Covered Medical Expenses
Some features of the Plan described on this page have been affected by the December 2010 Summary of Material Modifications (SMM), effective January 1, 2011. Click here to access the SMM.
Note: For information about the extended acupuncture benefit, please click here.
Covered medical expenses are the actual reasonable and customary charges incurred
for the following types of services and supplies which are medically necessary
and, except where specifically stated otherwise, required in connection with
the treatment of a person's injury or sickness and which are acceptable to be
considered for payment under the Comprehensive Benefit. The amount payable
is subject to the maximum benefits and limitations shown on the Schedule
of Benefits and to all other limitations and exclusions that apply. Only
the amount of a charge that is reasonable and customary is considered a covered
medical expense.
- Hospital Services and Supplies
- Daily room and board, if semi-private or ward accommodations are
used, and general duty nursing care, excluding professional services of doctors,
private duty nurses or any individual nursing care, regardless of what it
is called. If a private room is used, only the hospital's most common charge
for a semi-private room is a covered medical expense.
- Other hospital services and supplies furnished to a person which
are medically necessary and required for treatment of the person, excluding
room and board, professional services of doctors and private duty nursing.
- Outpatient Hospital and Ambulatory Surgical Center Services and Supplies
furnished as a result of outpatient surgery and treatment of accidental injury.
Important - If a dentist recommends that a person have a dental
procedure performed in a hospital (on an inpatient basis or in the hospital
outpatient department) or in an ambulatory surgical center, a doctor
who is an M.D. or D.O. must certify the medical necessity of having the
procedure performed in such a setting. The doctor must submit a letter to
the Fund Office prior to the treatment, giving the medical reasons the
procedure should be performed in a hospital or ambulatory surgical center
instead of the dentist's office. Be sure to contact the Fund Office for
advance approval of any such treatment. (If only the dentist certifies
the medical necessity, or if the doctor's letter is not received before
the treatment is performed, or if the Fund Office does not approve the
treatment, the hospital or ambulatory surgical center expenses will not
be paid.)
- Doctors' professional services, rendered either in or out of a hospital
for surgery and medical care and treatment.
- Services of other covered providers, such as services rendered
by a physician's assistant, a certified registered nurse anesthetist (CRNA),
a licensed nurse practitioner (LNP), or a surgical assistant, if such services
are rendered within the scope of the provider's license.
With respect to charges by a physician (M.D., D.O., or D.P.M.) who is providing
surgical assistance, the maximum allowable covered medical expense is 25%
of the reasonable and customary surgeon's fee.

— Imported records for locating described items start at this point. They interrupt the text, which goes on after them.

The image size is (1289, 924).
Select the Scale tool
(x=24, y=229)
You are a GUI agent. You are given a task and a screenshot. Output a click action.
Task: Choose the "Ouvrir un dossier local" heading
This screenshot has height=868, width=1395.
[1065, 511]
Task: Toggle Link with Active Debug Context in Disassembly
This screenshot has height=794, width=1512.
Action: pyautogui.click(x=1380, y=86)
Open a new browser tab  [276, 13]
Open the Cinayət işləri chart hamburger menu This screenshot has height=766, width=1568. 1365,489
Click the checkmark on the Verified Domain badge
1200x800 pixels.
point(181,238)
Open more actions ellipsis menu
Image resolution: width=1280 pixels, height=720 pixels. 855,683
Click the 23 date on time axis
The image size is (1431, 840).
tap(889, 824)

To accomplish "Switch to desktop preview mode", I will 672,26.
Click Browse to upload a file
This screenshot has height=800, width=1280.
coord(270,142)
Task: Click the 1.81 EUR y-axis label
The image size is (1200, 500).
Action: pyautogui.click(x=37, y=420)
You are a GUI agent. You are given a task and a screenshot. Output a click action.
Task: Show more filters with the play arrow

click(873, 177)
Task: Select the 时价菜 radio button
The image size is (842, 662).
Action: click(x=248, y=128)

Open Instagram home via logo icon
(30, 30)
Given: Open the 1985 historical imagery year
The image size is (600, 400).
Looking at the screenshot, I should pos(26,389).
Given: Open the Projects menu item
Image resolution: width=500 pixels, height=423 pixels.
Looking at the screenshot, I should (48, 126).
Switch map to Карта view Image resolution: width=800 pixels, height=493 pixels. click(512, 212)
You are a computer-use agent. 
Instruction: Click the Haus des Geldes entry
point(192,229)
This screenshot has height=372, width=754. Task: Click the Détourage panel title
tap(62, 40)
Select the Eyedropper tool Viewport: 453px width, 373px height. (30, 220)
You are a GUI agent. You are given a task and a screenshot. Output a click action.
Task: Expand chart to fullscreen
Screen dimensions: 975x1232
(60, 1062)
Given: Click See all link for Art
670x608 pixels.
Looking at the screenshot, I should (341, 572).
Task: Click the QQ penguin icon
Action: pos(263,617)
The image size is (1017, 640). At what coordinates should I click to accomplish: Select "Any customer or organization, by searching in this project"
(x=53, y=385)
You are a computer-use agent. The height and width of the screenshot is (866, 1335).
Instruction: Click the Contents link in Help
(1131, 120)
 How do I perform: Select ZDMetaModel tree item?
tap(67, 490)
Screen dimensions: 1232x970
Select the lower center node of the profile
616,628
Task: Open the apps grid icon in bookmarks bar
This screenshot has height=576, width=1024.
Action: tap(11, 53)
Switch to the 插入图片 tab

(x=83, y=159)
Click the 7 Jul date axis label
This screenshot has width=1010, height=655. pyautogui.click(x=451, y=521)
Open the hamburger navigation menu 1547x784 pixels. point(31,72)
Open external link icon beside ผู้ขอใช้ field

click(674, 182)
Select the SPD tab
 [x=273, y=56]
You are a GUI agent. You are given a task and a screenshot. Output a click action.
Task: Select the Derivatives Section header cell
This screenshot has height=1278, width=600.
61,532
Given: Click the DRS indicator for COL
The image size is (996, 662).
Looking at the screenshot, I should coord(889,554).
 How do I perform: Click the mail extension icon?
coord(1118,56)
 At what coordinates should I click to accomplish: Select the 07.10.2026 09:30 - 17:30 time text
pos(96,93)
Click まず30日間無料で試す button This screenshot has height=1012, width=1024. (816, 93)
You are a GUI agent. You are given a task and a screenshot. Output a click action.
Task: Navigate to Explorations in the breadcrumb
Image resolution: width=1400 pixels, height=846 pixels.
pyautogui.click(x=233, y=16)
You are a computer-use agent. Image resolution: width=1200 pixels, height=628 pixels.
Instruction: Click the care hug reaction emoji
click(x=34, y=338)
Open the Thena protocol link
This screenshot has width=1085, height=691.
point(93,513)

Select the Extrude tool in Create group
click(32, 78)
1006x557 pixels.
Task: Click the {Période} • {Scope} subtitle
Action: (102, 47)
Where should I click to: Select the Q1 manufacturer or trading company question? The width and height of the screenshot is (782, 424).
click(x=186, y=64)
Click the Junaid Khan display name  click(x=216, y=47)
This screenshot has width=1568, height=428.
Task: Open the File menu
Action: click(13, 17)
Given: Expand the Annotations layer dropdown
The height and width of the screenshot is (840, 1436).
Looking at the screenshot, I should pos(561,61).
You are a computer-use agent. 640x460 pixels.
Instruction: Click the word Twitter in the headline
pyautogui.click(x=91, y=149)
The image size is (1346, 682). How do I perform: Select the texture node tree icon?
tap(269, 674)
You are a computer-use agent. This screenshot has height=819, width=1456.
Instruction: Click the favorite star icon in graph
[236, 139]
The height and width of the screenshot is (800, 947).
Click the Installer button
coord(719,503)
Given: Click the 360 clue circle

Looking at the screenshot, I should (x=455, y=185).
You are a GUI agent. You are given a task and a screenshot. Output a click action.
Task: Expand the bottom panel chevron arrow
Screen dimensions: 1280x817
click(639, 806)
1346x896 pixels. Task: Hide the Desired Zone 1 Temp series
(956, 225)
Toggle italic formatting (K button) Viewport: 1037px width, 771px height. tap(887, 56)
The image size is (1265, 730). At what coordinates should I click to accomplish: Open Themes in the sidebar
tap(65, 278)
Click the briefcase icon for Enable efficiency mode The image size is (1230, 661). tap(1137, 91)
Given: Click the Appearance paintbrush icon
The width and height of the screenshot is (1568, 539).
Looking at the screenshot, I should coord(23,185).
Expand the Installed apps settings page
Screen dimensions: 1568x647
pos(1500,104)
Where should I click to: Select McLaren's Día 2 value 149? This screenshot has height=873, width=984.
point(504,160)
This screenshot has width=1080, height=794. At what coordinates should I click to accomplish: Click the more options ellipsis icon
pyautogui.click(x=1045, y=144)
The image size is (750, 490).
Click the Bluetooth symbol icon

- Physical Therapy rendered by a registered physical therapist on
an inpatient or outpatient basis, provided the therapy is recommended by
the attending doctor.
- Outpatient Speech Therapy rendered by a qualified speech therapist,
limited to therapy for a person who had normal speech and lost it as a result
of sickness or accidental injury or as required for a child after repair
of a cleft palate. Speech therapy for a child for any other diagnosis
is not covered. (See the Schedule of Benefits for limitations
on outpatient speech therapy.)
- Well-child care, as follows:
- Immunizations and the doctor's professional fees for the related
office visit, payable up to a lifetime maximum benefit of $1,000 per child.
No deductible applies to immunizations.
- ONLY for a child whose mother called MCM and completed the Prenatal
Care Program (page 51) - Up to $500 for the following services provided
from birth through age 4 years: routine in-hospital care after birth,
routine check-ups and immunizations. The mother must be a covered employee
or dependent spouse, and the child must be covered under the Plan at the
time the care is received.
Note: If a child qualifies for the $500 Prenatal Care Program benefit,
those benefits will be paid first. Charges for additional immunizations
will then be considered under the $1,000 immunization benefit.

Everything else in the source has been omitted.